● Directions: Type out the data exactly as given. Skip any image.

● Material to process:

____________

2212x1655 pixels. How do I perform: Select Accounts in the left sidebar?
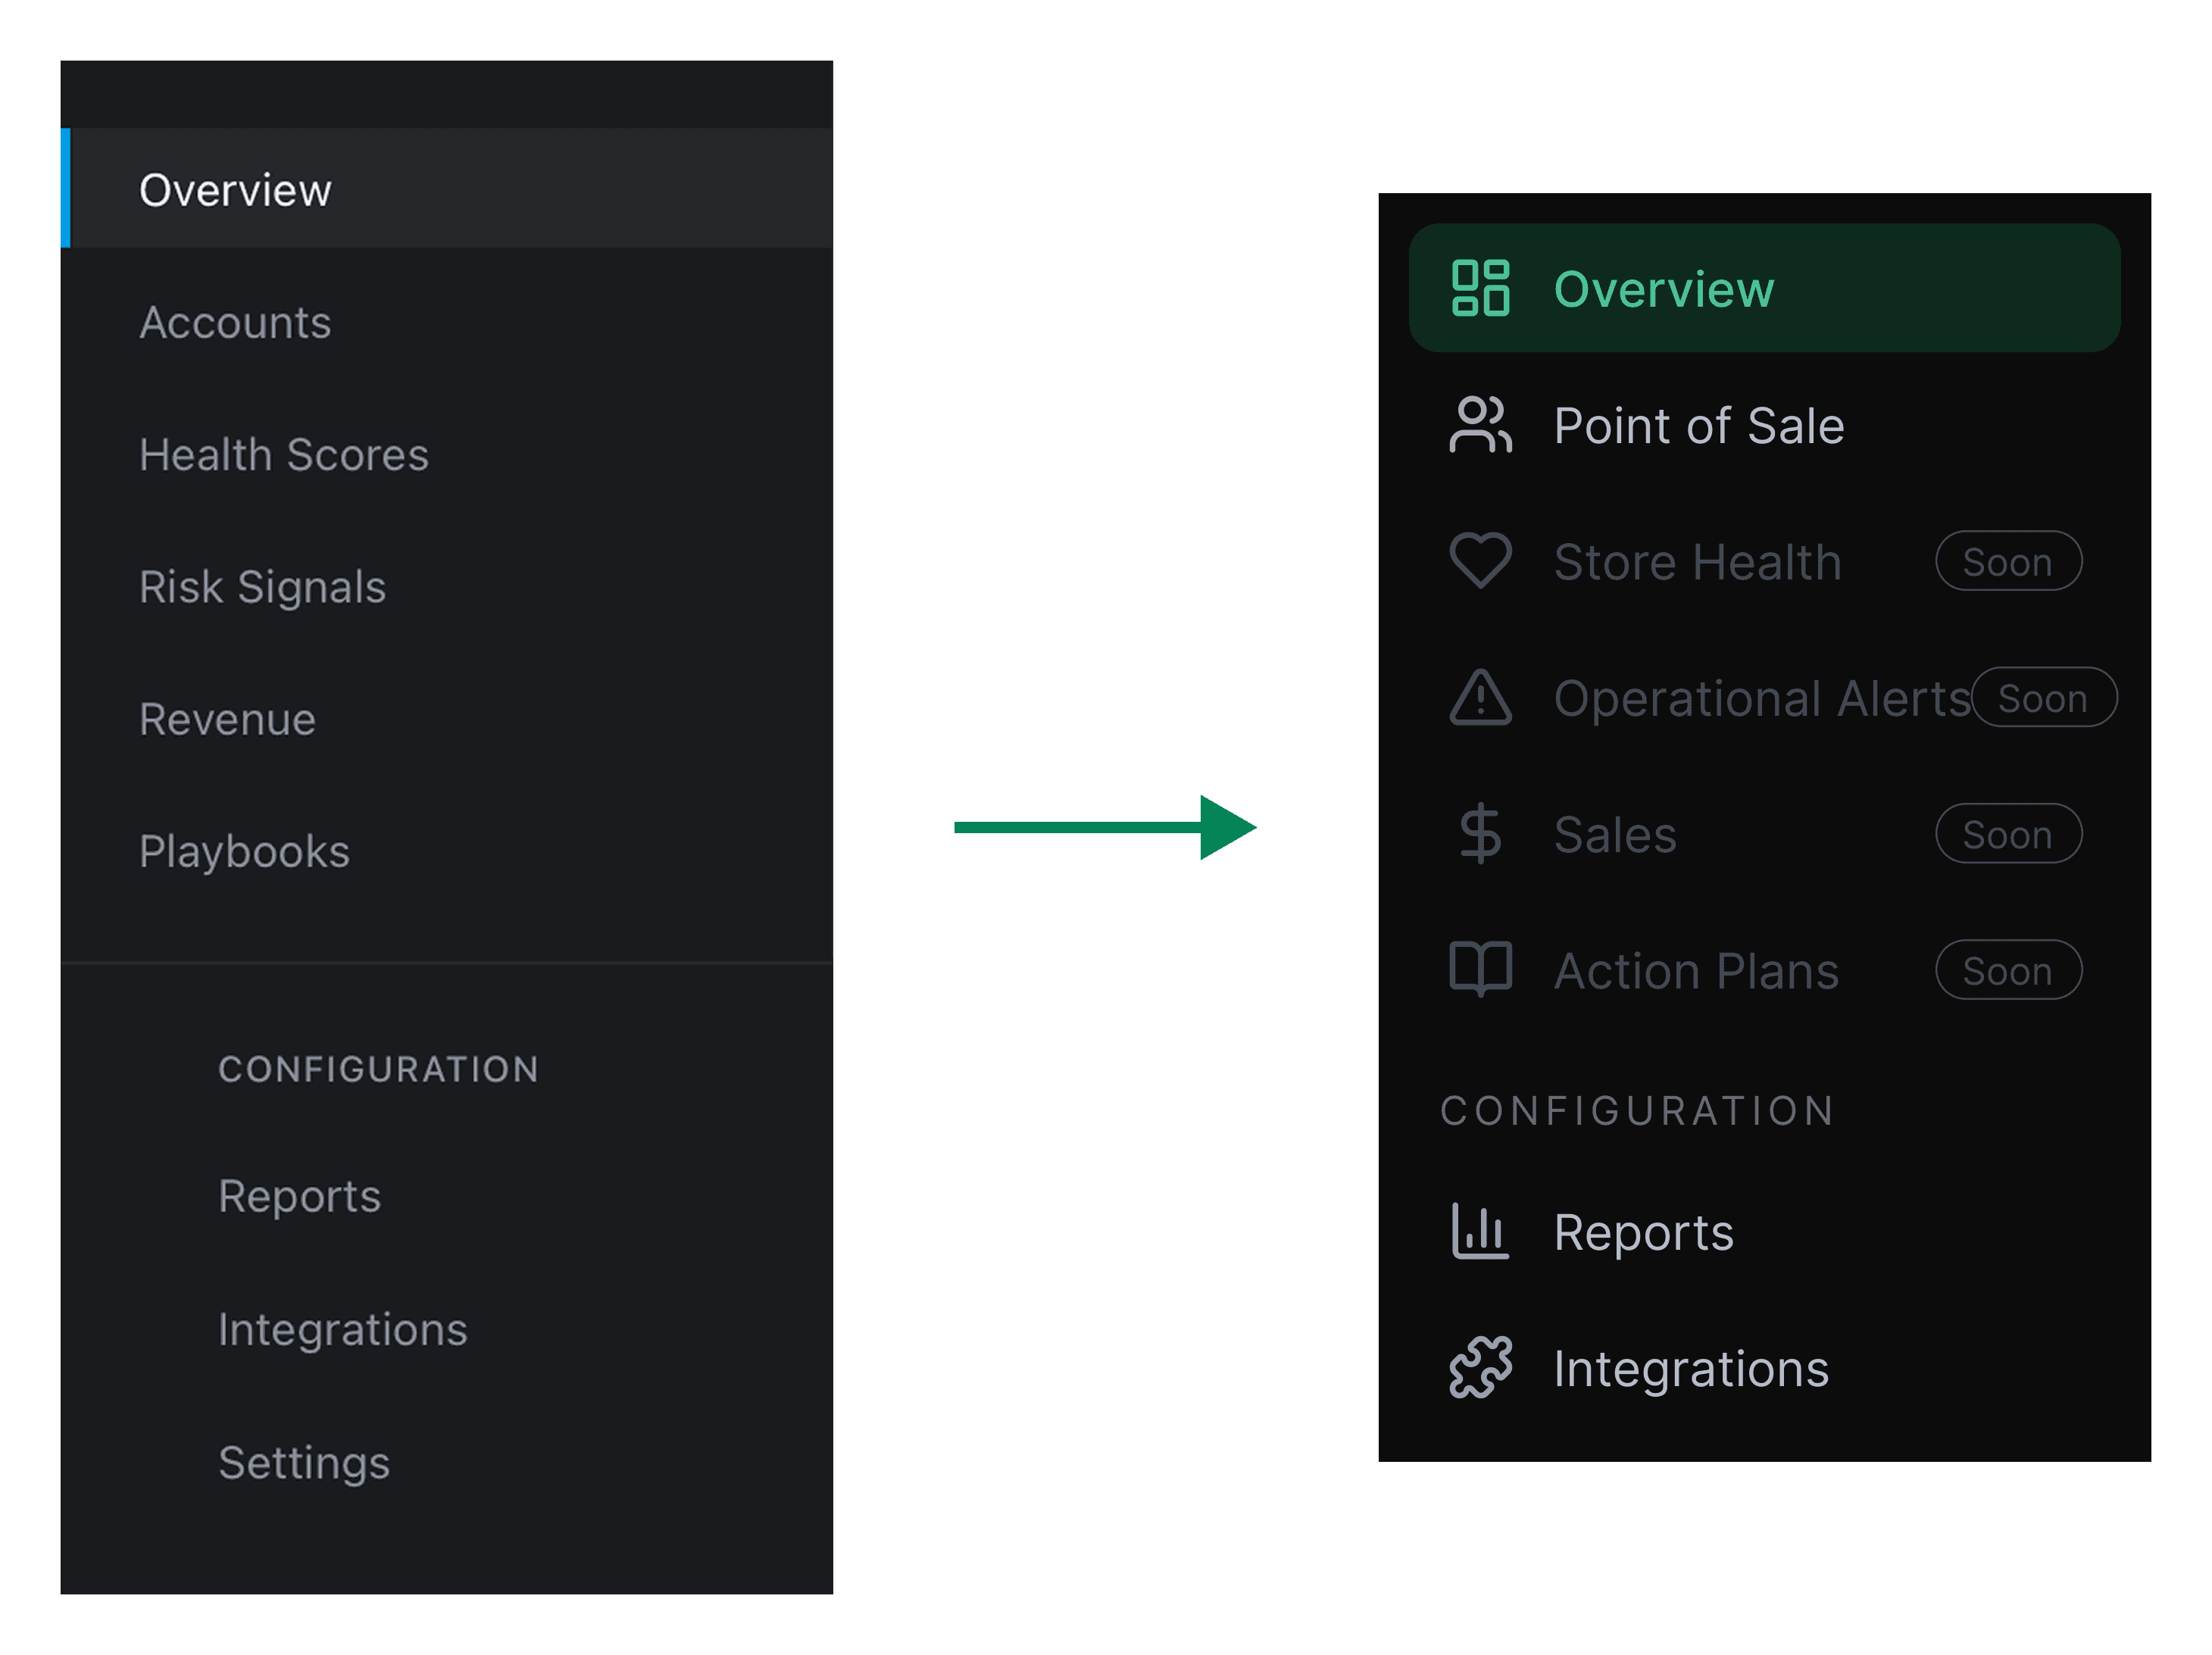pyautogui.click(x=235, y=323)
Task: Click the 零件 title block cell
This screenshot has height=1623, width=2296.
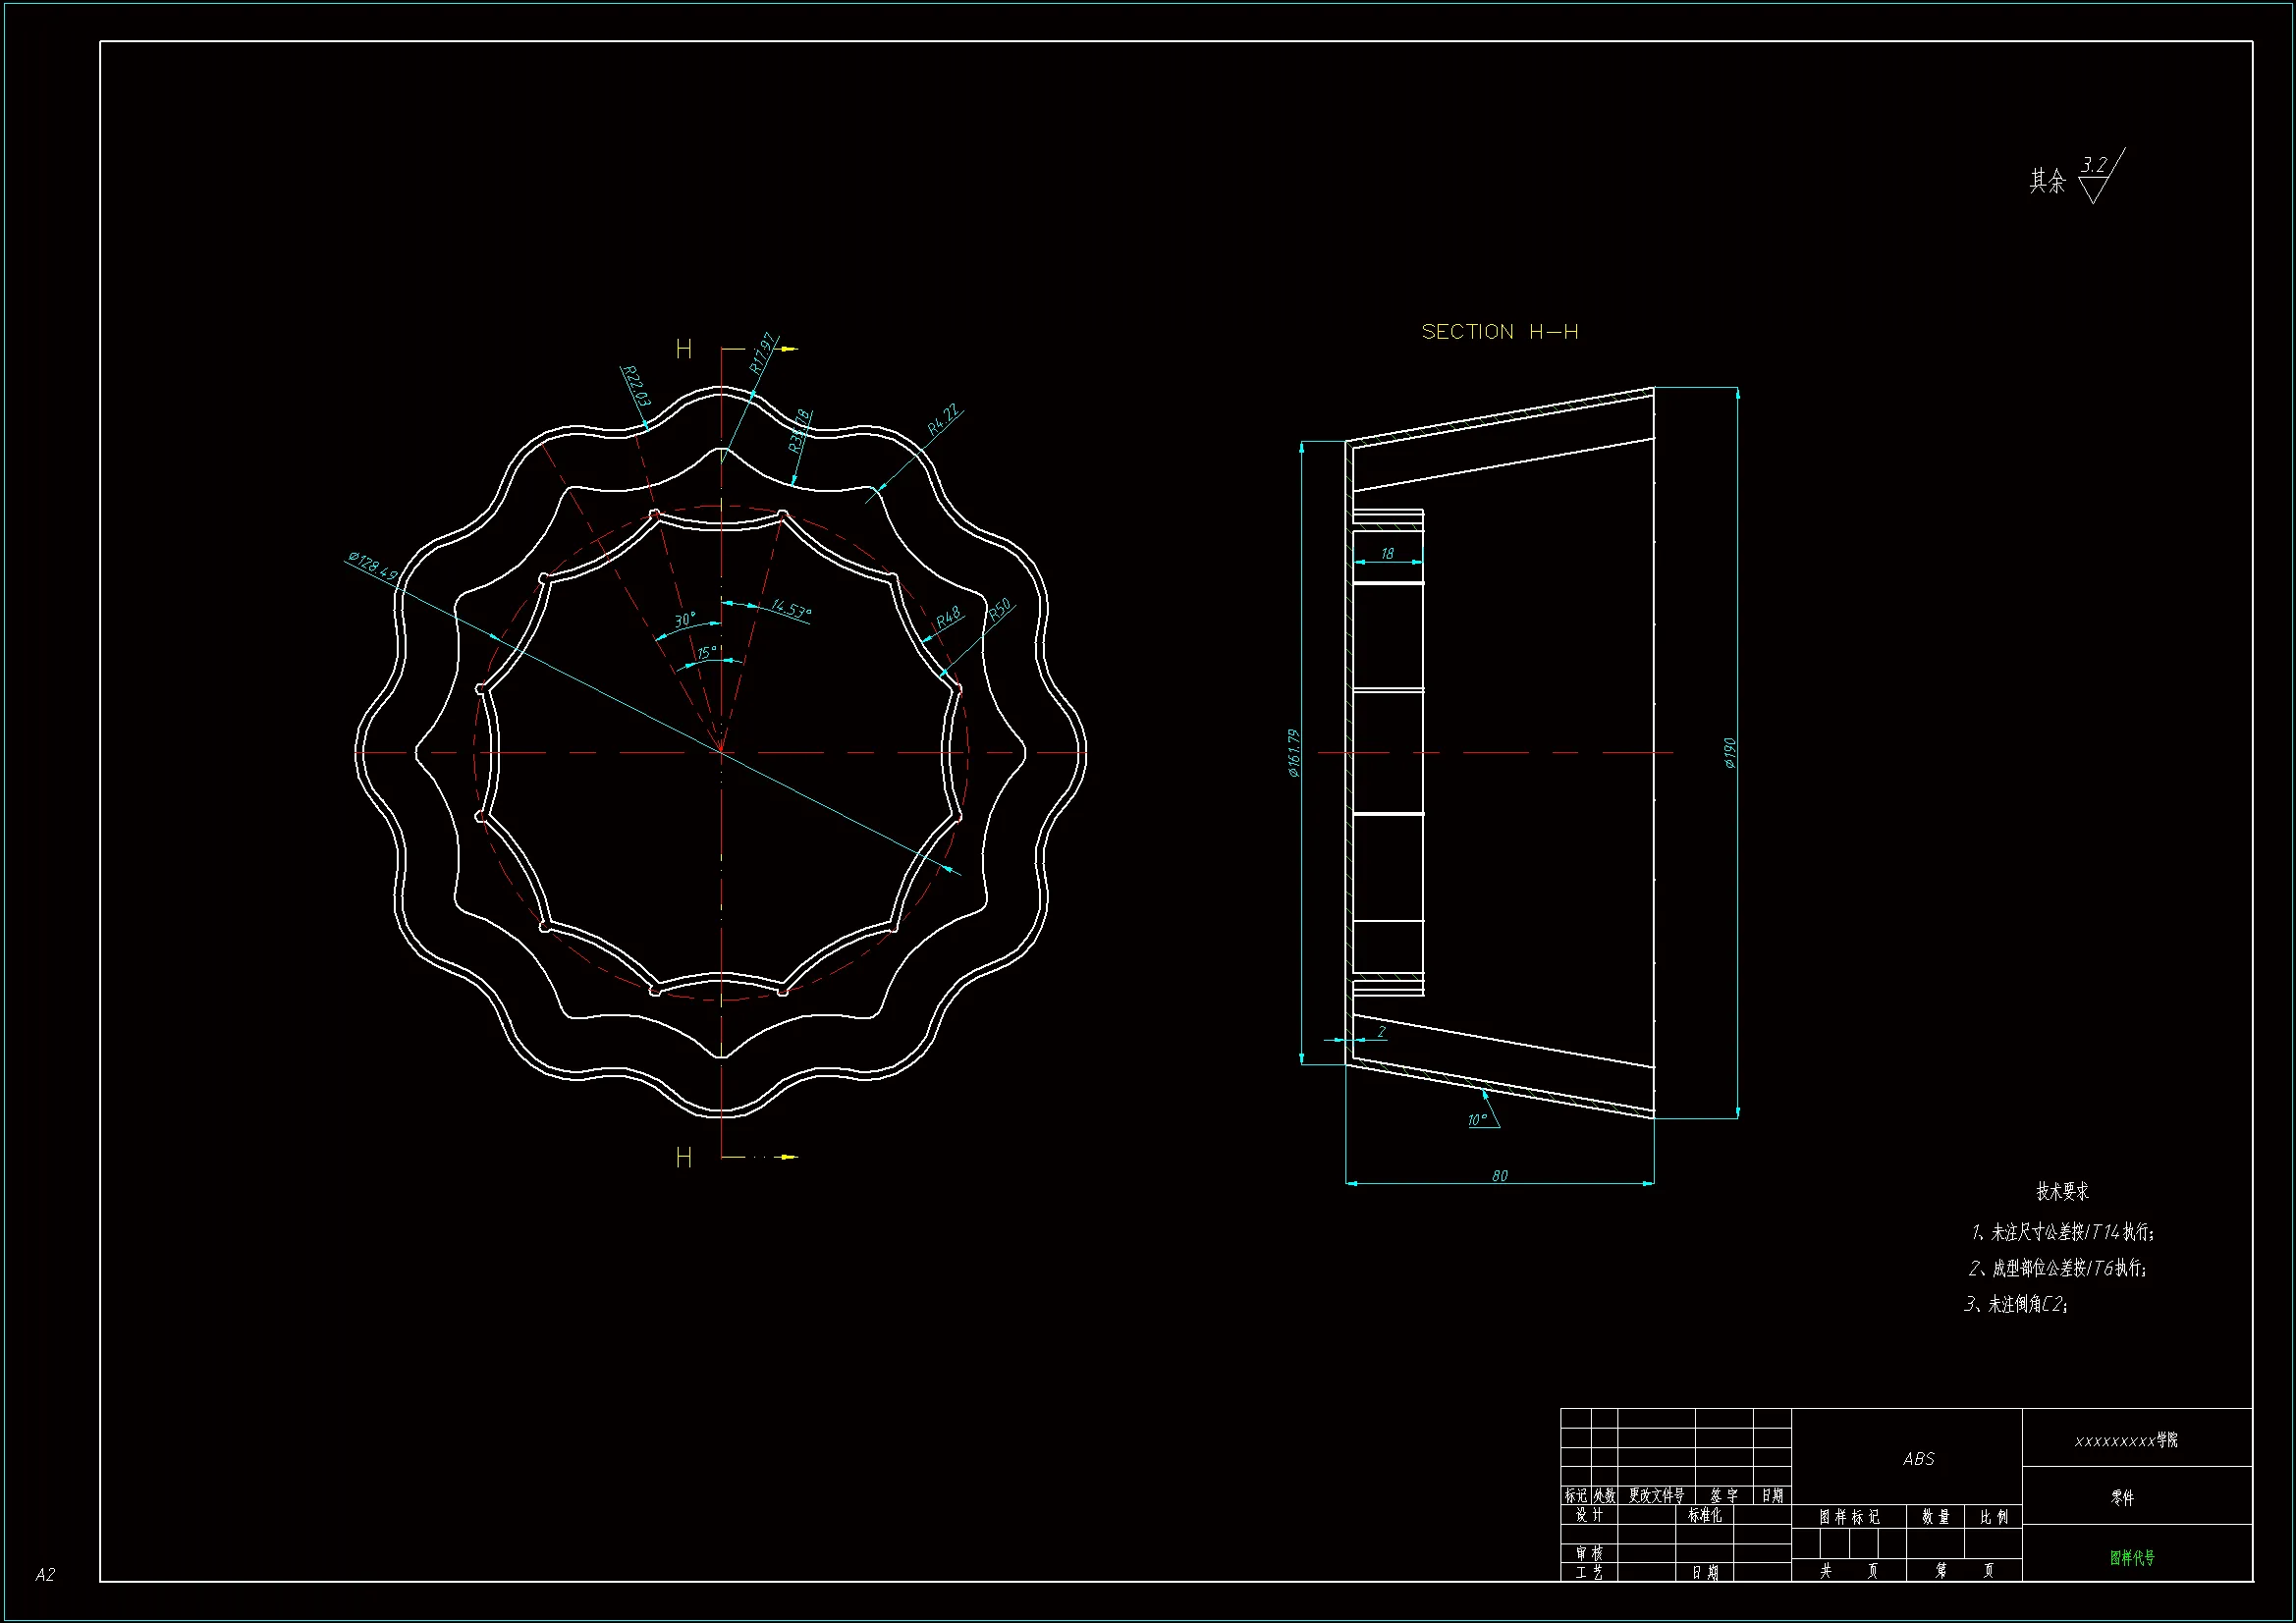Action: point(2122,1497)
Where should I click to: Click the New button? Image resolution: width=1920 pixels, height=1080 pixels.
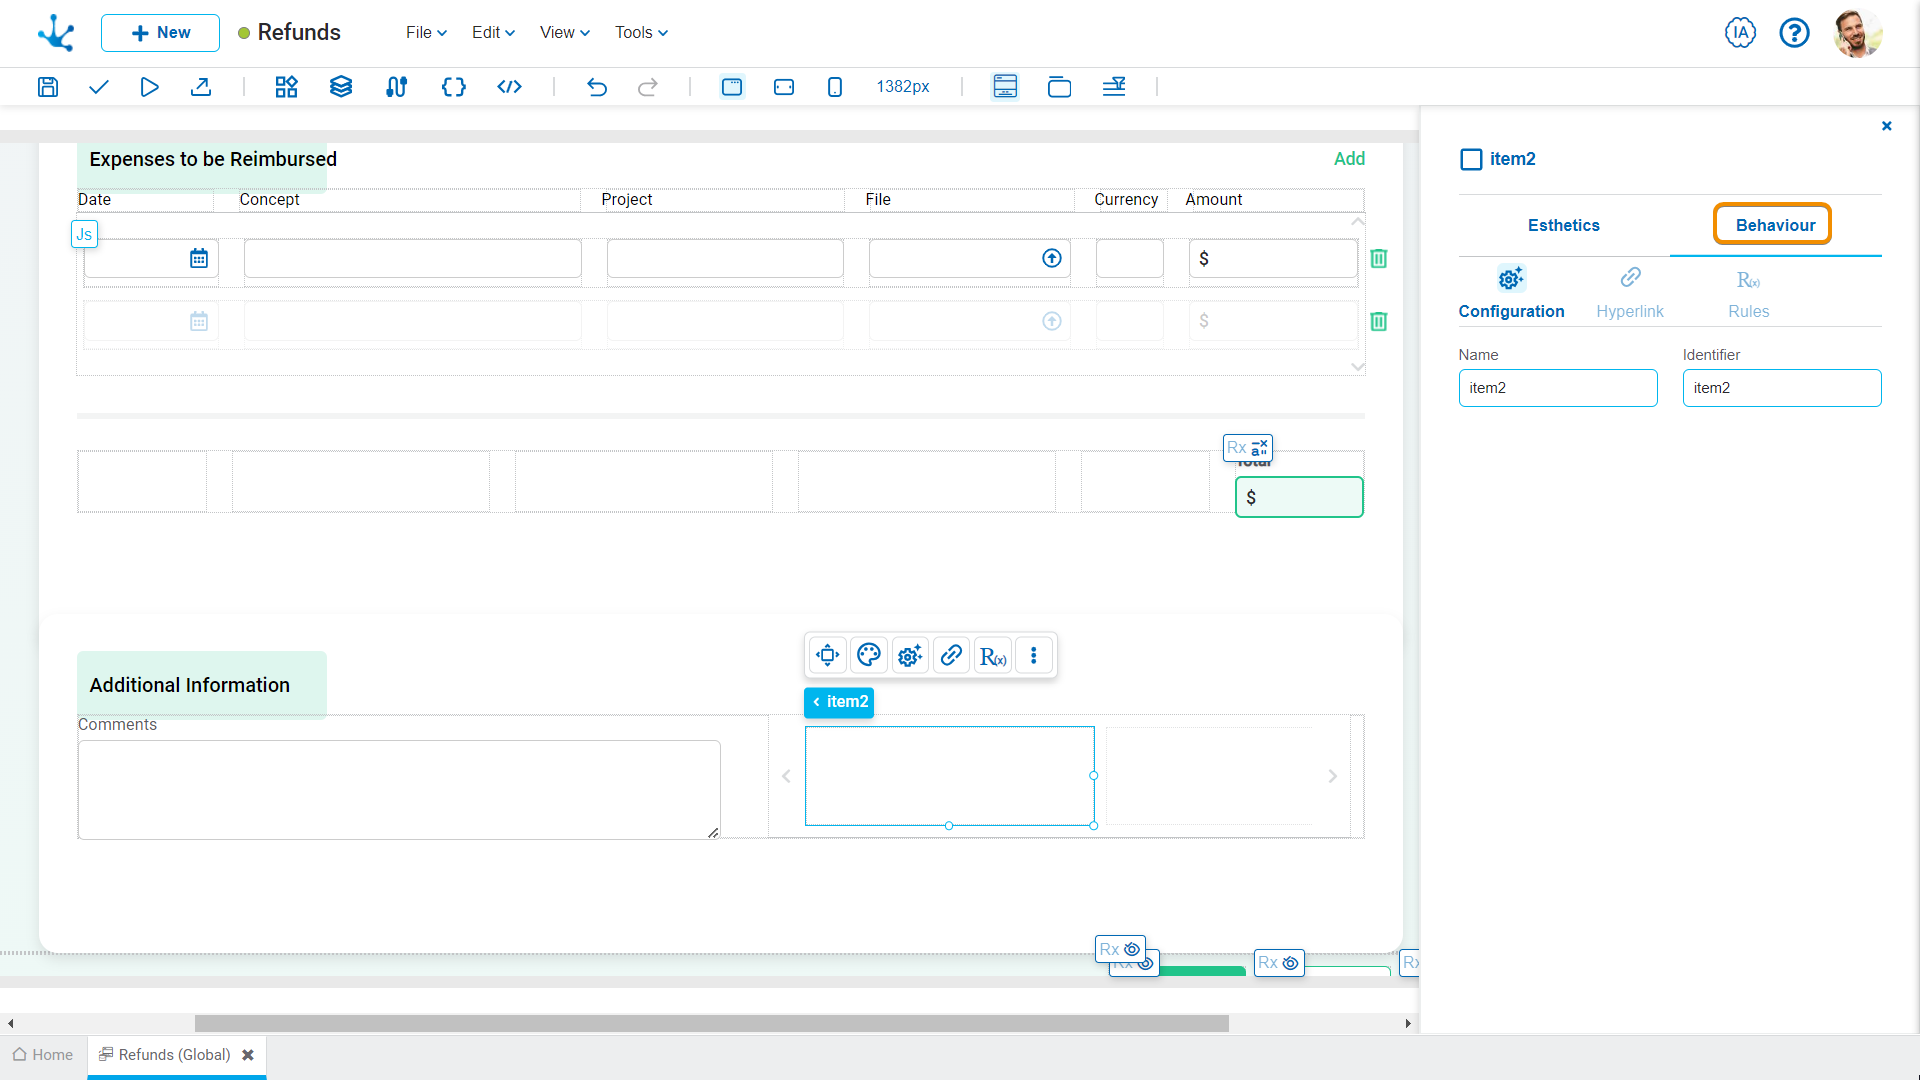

____________

● Exercise output:
2212x1655 pixels. How do I perform: Select Accounts in the left sidebar?
pyautogui.click(x=235, y=323)
Task: Click the 零件 title block cell
This screenshot has height=1623, width=2296.
Action: point(2122,1497)
Where should I click to: Click the New button? Image resolution: width=1920 pixels, height=1080 pixels.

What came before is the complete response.